I've implemented a Producer/Consumer pattern using a BlockingCollection however it doesn't seem to be blocking as I expect.
I have one thread receiving Frames from a webcam and adding them to the BlockingCollection
private void video_NewFrame(object sender, NewFrameEventArgs eventArgs) {
image = (Bitmap)eventArgs.Frame.Clone();
queue.Add(image);
if (NewFrame != null)
NewFrame(this, new NewFrameEventArgs(image)); //invoke the event for display
}
And in another thread I have a reference to the collection and process the Frames using
public void Run() {
foreach (Bitmap bmp in queue.GetConsumingEnumerable()) {
// process bitmap
However, as you can see below it tends to throw an InvalidOperationException telling me the Frame I'm pulling is in use elsewhere.

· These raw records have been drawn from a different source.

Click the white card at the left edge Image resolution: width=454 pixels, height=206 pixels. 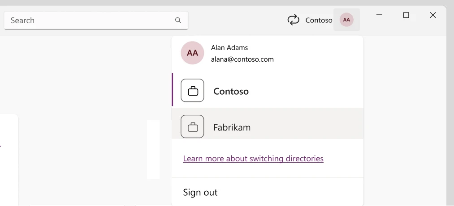click(x=9, y=156)
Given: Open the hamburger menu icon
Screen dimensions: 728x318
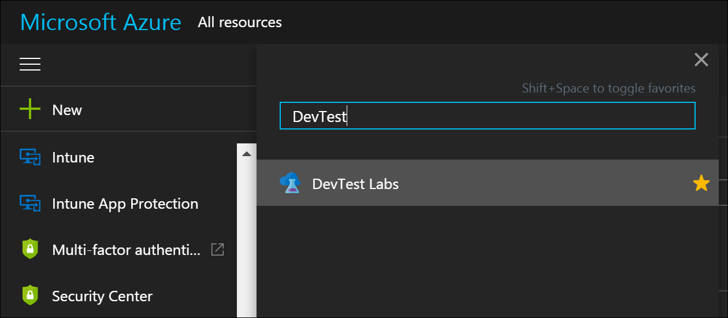Looking at the screenshot, I should click(30, 64).
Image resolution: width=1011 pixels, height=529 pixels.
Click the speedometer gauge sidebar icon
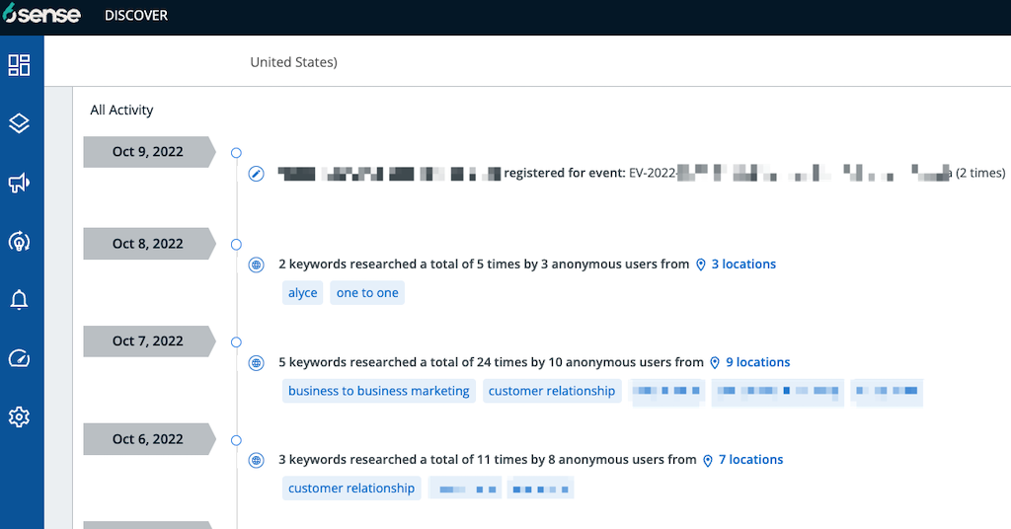click(x=20, y=358)
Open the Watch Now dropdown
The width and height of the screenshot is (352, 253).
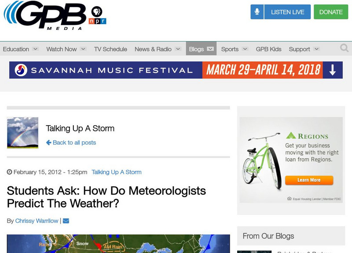62,49
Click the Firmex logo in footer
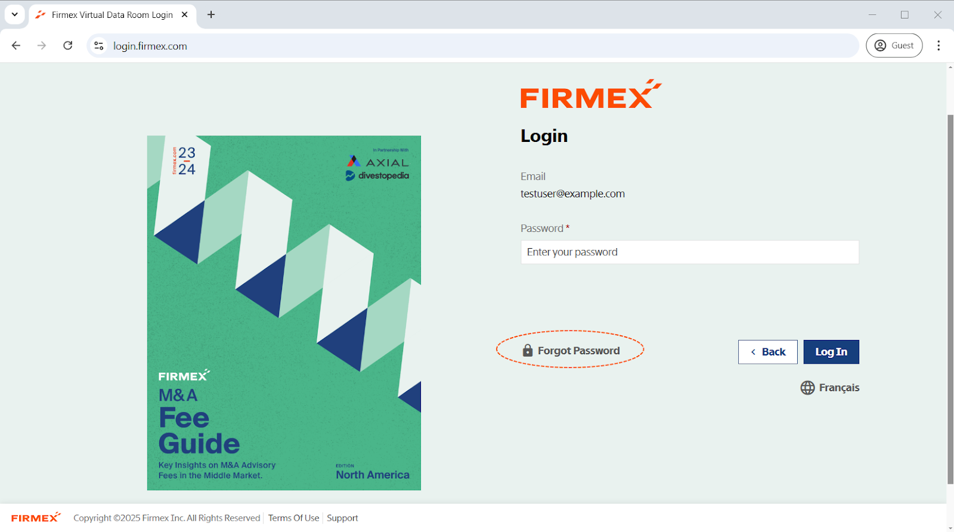 [x=36, y=517]
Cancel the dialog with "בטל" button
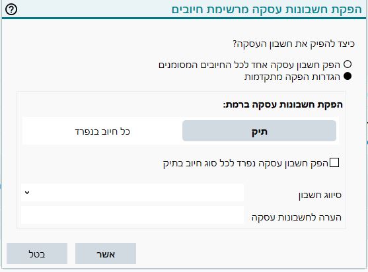Screen dimensions: 368x272 pos(37,254)
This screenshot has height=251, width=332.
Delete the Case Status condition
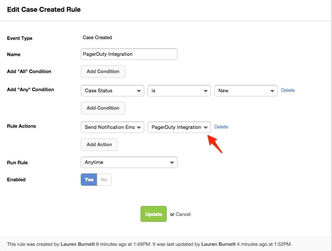[x=288, y=90]
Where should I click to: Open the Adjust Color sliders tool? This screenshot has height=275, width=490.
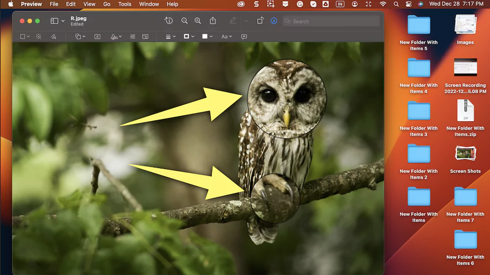point(132,37)
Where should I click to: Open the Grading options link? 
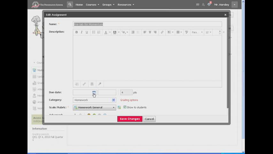tap(129, 100)
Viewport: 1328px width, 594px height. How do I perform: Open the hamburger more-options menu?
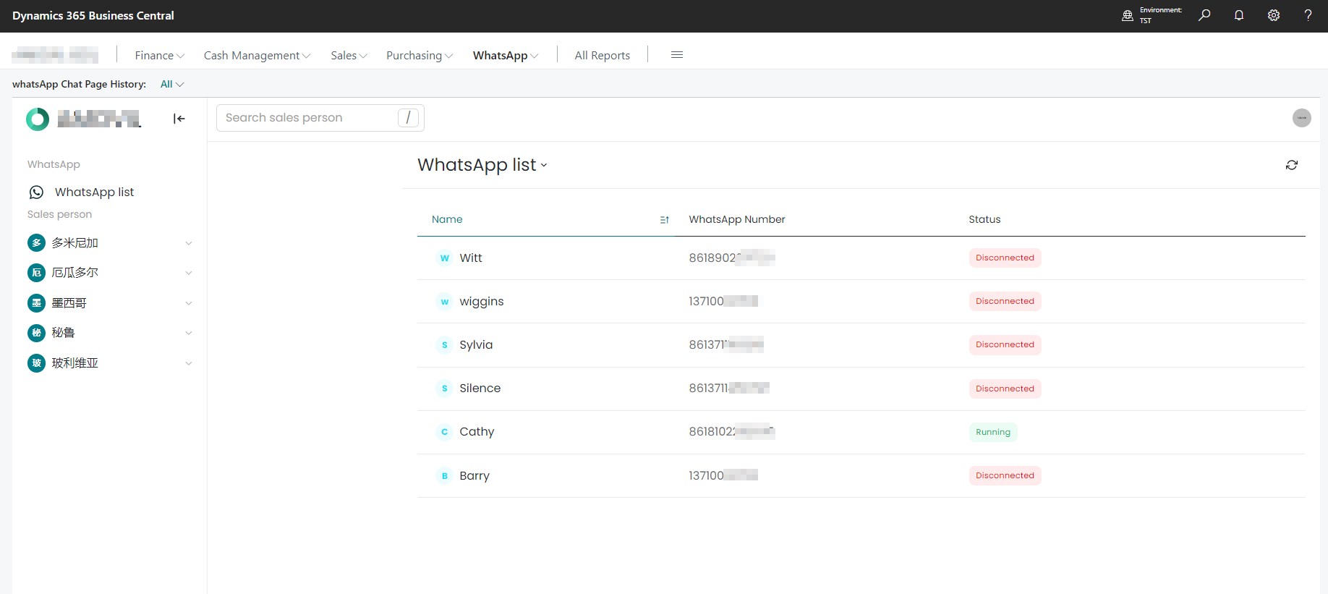tap(677, 55)
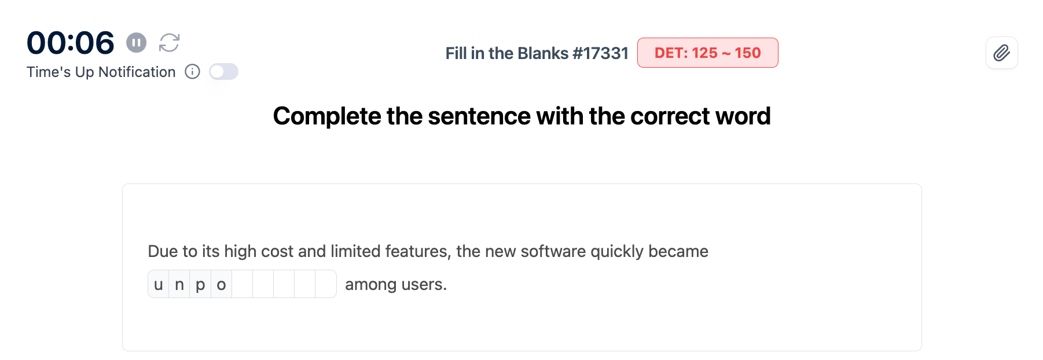Click the second empty letter box

pos(263,284)
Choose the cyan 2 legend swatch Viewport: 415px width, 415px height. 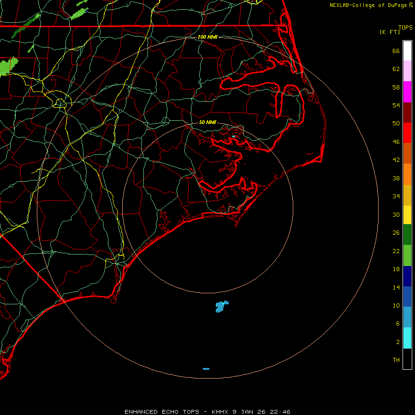click(407, 338)
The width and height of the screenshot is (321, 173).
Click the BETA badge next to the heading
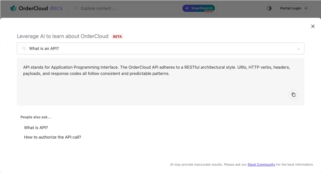click(x=117, y=36)
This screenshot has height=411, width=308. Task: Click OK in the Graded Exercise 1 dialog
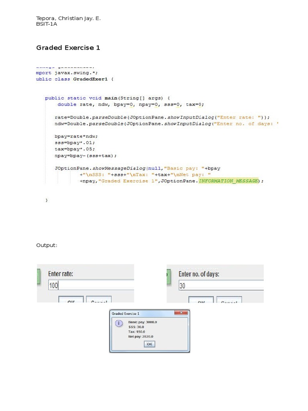click(x=150, y=344)
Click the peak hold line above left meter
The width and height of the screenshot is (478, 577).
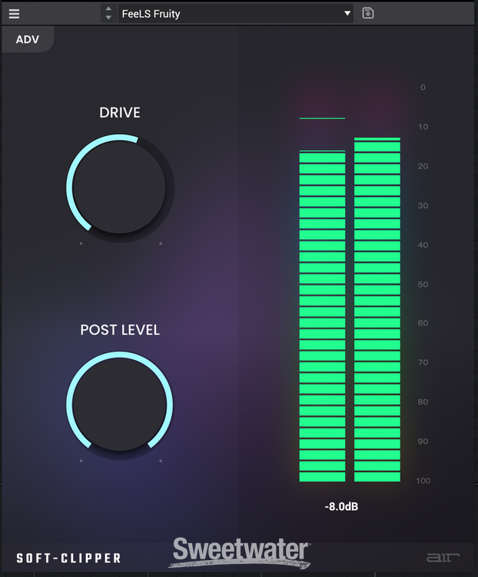pos(322,118)
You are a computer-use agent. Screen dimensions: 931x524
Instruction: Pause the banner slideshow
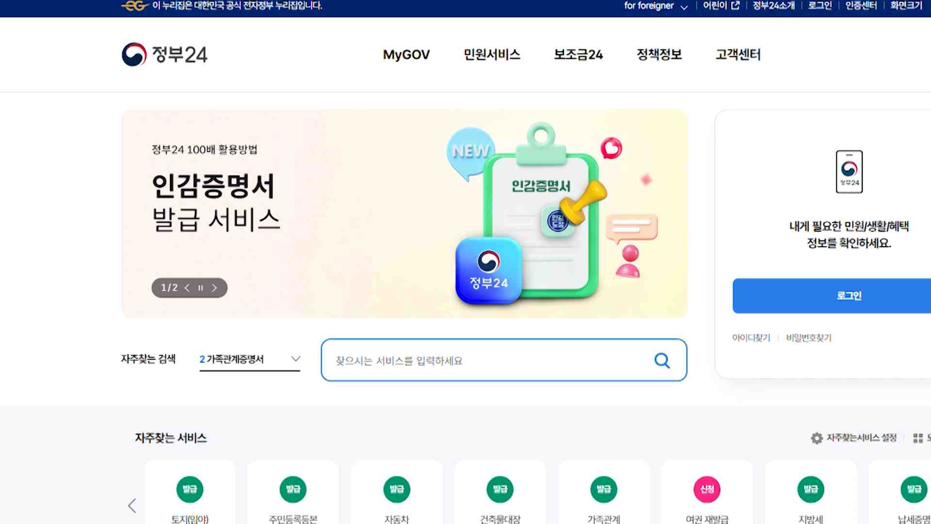pos(201,288)
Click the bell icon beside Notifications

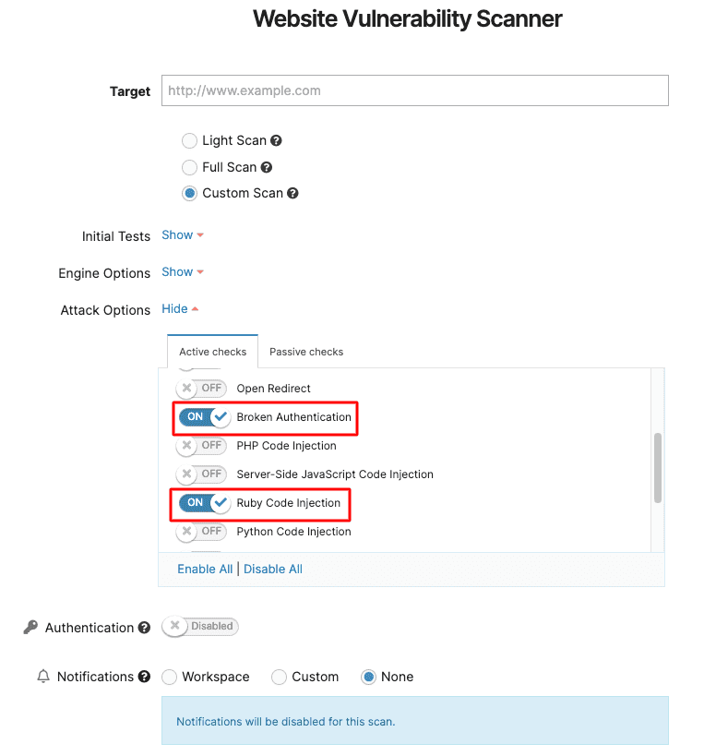point(42,677)
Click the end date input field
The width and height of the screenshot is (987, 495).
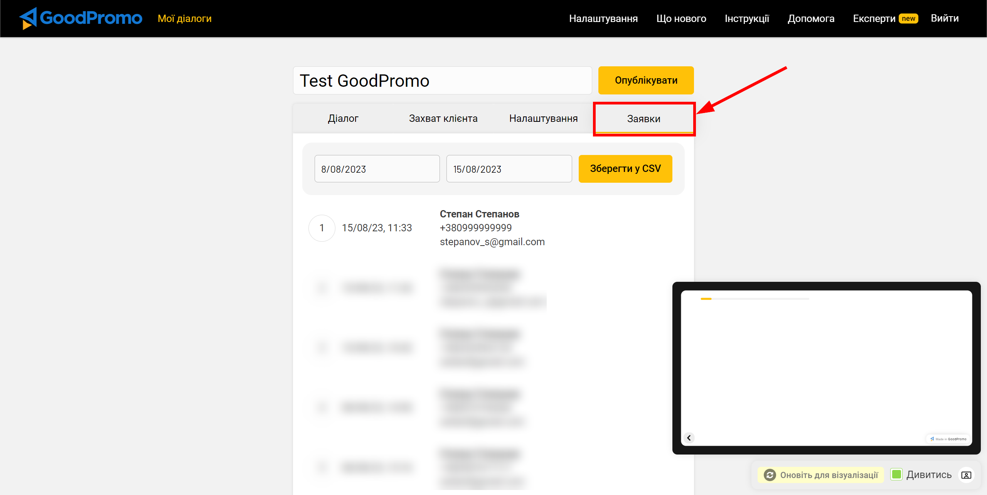[509, 168]
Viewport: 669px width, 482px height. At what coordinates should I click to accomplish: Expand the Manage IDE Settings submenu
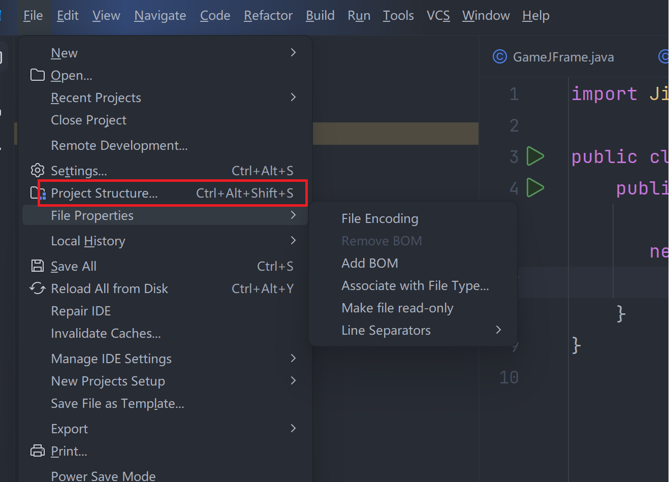tap(293, 359)
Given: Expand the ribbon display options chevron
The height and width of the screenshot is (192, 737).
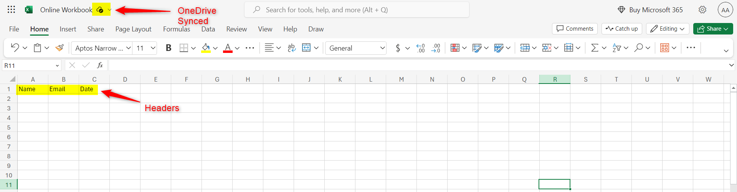Looking at the screenshot, I should pyautogui.click(x=726, y=51).
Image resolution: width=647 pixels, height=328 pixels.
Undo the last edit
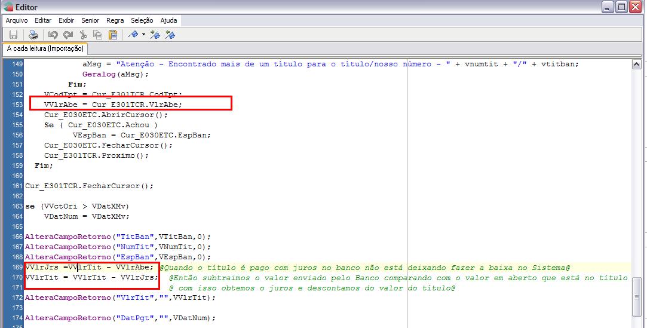point(53,35)
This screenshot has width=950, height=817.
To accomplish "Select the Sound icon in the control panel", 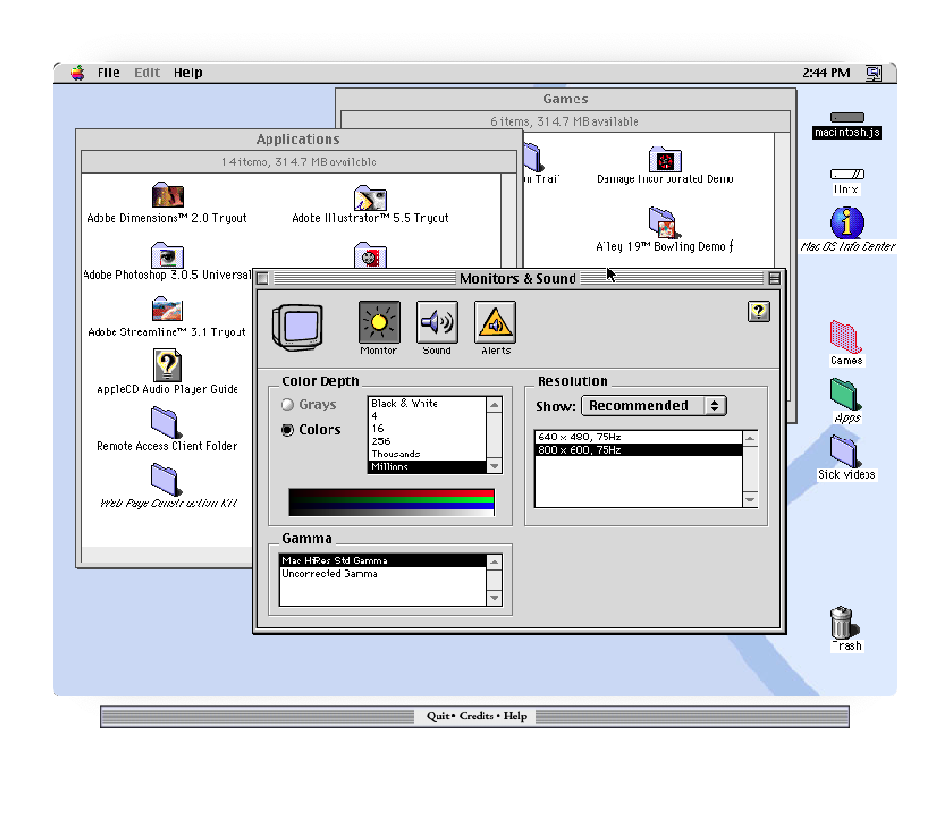I will coord(437,322).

img http://i17.photobucket.com/albums/b52/orubap/2012-03-24_020858.png
It doesn't always happen straight away but I've noticed it only occurs when the queue is empty or near empty (ie. the consumer is faster than the producer) so I'm guessing it's something to do with the first image added or the last image taken. Any ideas why this might be happening?
The thread that executes video_NewFrame
is using the image when it's passed to the NewFrame
event handler. Since this is running concurrently with Run
, there's nothing preventing the two threads from accessing image
at the same time. (This will only happen when Run
dequeues the image while the NewFrame
event handler is processing it, which explains why you see it only when the queue is empty or nearly empty.)
One fix might be to move the call to NewFrame
before queue.Add(image);
(in video_NewFrame
). That would ensure that Run
can't see it until the event handler is finished with it (assuming the event handler doesn't store a reference to it).